Tangerang, Portalsulutnew.com — Kehadiran Kabupaten Minahasa Utara (Minut) pada Apkasi Otonomi Expo (AOE) 2025 bukan hanya sebatas memamerkan produk unggulan, tetapi juga menjadi ruang bernostalgia bagi warga kawanua di perantauan.
Berlokasi di Indonesia Convention Exhibition (ICE) BSD, stan Minut tampil mencuri perhatian dengan ragam produk UMKM unggulan. Mulai dari kerajinan sabut kelapa, batik khas daerah, tepung kelapa, VCO, produk daur ulang, hingga panganan tradisional yang langsung bisa dicicipi pengunjung.
Kepala Bappeda Minut, Hanny Tambani, menjelaskan bahwa keikutsertaan tersebut bukan hanya sebagai ajang promosi, tetapi juga untuk memperkenalkan identitas budaya daerah kepada khalayak luas.

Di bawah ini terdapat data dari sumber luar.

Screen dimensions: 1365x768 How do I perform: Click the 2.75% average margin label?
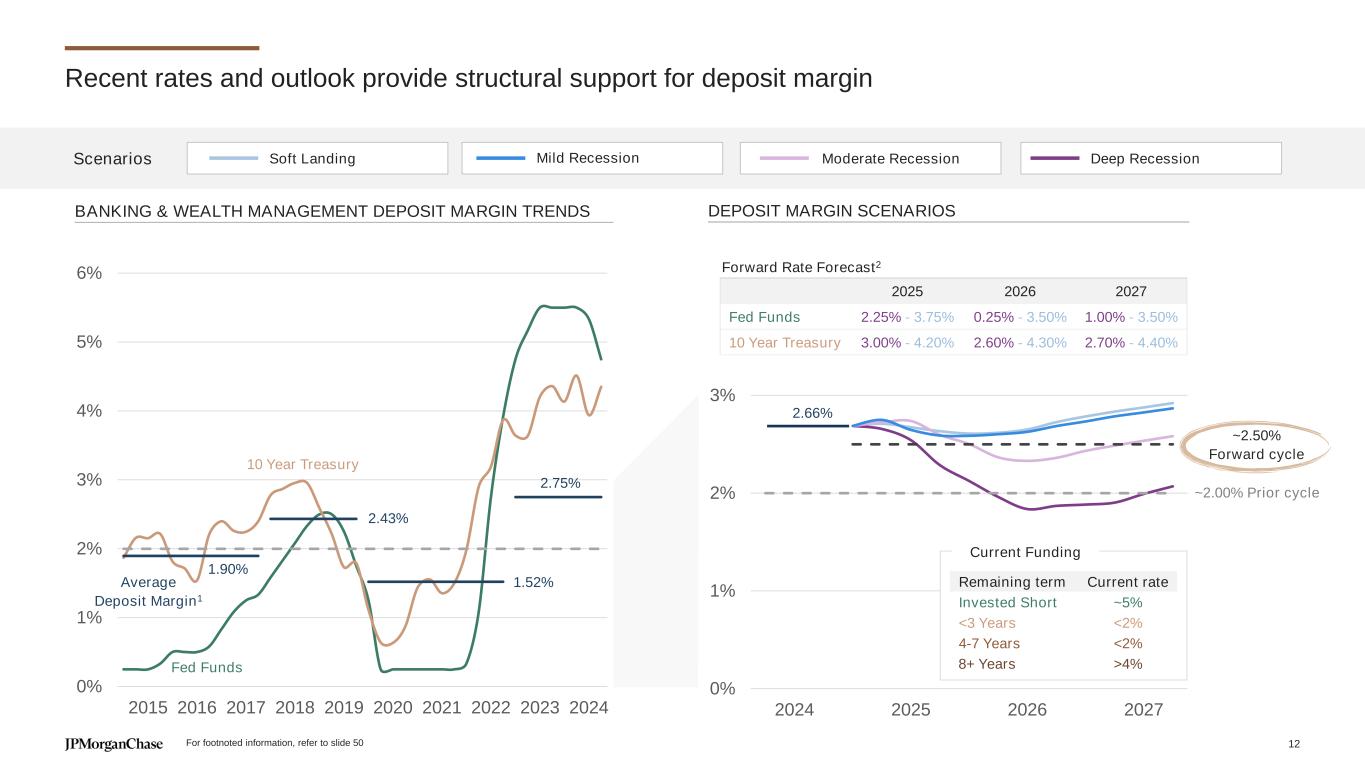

Baca : Minahasa Utara Angkat UMKM Jadi Wajah Promosi Daerah di APKASI Otonomi Expo 2025
Senada dengan itu, Bupati Minahasa Utara sekaligus Sekretaris Jenderal Apkasi, Joune Ganda, menegaskan bahwa UMKM adalah wajah nyata ekonomi kerakyatan.“Melalui AOE 2025, kami ingin menunjukkan bahwa produk-produk dari Minut mampu bersaing, baik di pasar nasional maupun global,” ujarnya.
Dengan dibukanya AOE 2025 secara resmi oleh Presiden Prabowo Subianto, kehadiran stan Minut diharapkan menjadi pintu masuk bagi produk lokal untuk merambah pasar yang lebih luas, sekaligus mempererat ikatan emosional warga kawanua dengan tanah leluhur mereka.